BEGIN

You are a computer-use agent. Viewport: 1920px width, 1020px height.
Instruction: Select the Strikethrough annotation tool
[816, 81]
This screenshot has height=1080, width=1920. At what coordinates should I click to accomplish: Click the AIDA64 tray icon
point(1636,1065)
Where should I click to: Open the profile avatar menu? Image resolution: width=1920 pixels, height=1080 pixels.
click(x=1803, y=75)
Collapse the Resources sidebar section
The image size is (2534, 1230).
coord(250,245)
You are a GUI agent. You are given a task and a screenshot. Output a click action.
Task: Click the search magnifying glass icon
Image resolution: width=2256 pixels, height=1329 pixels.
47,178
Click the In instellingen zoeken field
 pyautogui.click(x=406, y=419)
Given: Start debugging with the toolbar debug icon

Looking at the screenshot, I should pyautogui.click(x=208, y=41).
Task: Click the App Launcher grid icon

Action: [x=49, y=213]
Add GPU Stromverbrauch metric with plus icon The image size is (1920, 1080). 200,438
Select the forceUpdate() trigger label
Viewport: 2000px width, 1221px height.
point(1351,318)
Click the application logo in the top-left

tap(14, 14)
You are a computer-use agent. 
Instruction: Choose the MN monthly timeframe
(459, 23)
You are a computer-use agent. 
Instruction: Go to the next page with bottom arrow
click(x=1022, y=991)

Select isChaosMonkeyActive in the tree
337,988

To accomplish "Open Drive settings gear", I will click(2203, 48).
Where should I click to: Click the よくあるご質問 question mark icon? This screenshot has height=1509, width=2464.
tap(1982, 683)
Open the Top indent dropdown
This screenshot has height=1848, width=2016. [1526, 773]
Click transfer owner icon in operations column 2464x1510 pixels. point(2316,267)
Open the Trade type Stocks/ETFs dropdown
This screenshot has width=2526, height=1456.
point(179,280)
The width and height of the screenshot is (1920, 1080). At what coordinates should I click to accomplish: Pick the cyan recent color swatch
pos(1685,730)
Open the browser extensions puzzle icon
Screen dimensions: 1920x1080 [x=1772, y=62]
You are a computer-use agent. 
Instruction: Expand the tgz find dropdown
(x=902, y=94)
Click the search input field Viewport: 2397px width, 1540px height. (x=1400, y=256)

END

Exercise aim —
The lines from the start of the entries above through the line containing "You are a GUI" are the ones to return, please; copy them exactly and include both ends.

Problem solution —
You are a computer-use agent. Viewport: 1920px width, 1020px height.
Instruction: Select the Strikethrough annotation tool
[816, 81]
This screenshot has height=1080, width=1920. At what coordinates should I click to accomplish: Click the AIDA64 tray icon
point(1636,1065)
Where should I click to: Open the profile avatar menu? Image resolution: width=1920 pixels, height=1080 pixels.
click(x=1803, y=75)
Collapse the Resources sidebar section
The image size is (2534, 1230).
coord(250,245)
You are a GUI agent. You are given a task and a screenshot. Output a click action.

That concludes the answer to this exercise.